Von all dem abgesehen kann ich aus eigener Erfahrung berichten, dass beispielsweise mit Walnussschalen gefärbtes Leinen die hellbraune Färbung seit vielen Jahren sehr gut behält. Außerdem habe ich festgestellt, dass sich schon etwas länger getragenes und dadurch weicher gewordenes Leinen besser färben lässt. Es wäre nun die Aufgabe des Campus Galli, genau so etwas experimentell zu erkunden. Aber stattdessen flüchtet man sich in pauschalisierende Ausreden.  


Fazit: Das vorliegende Büchlein ist voller Blabla, das einer kritischen Betrachtung nicht standhält. Die Bebilderung wiederum ist durchwachsen; teilweise findet man auf der Homepage des Projekts wesentlich bessere Motive. 

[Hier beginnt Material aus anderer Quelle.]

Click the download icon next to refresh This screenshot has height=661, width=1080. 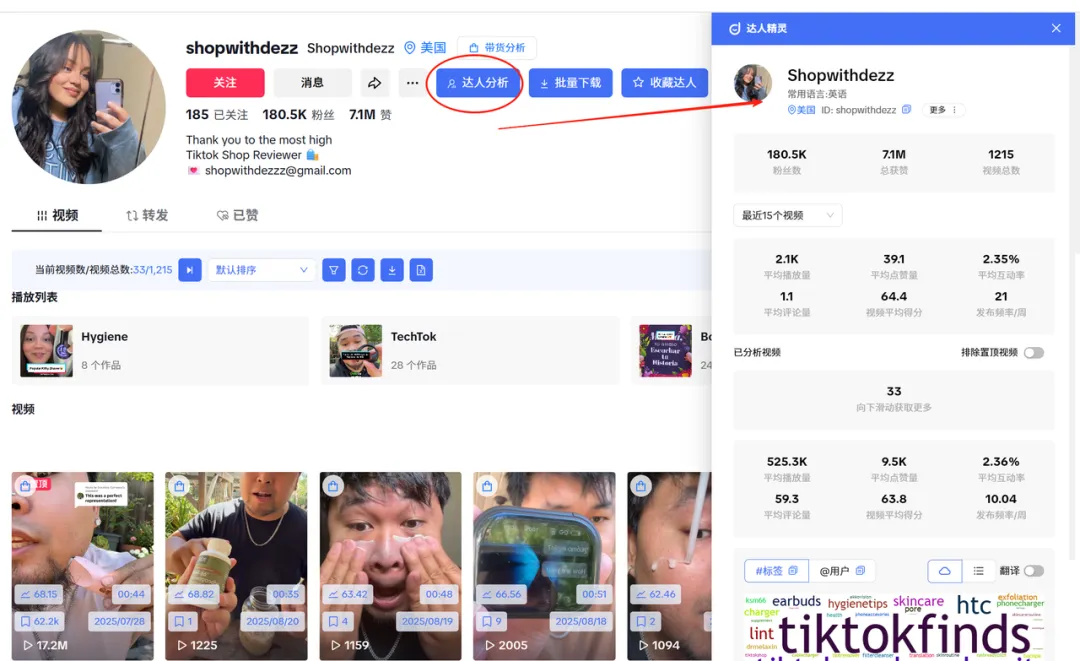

Sicher, dem Interessierten wird hier - im Gegensatz zur haarsträubenden ersten Ausgabe des Baustellenführers - ein leicht verständlicher Überblick hinsichtlich des Projekts Campus Galli geboten. Aber die ungeschminkte Wahrheit wird ihm vom Autor und Geschäftsführer Hannes Napierala (wenig überraschend) vorenthalten. Wer jedoch genau daran interessiert ist, der muss bei mir reinschauen 🙃.

Abschließender Hinweis: Weil ich hier vor allem das Projekt besprochen habe, aber weniger das Buch, verzichte ich diesmal auf die Bewertung mit Sternen. Ich werde allerdings noch bei Amazon eine angepasste Rezension hochladen.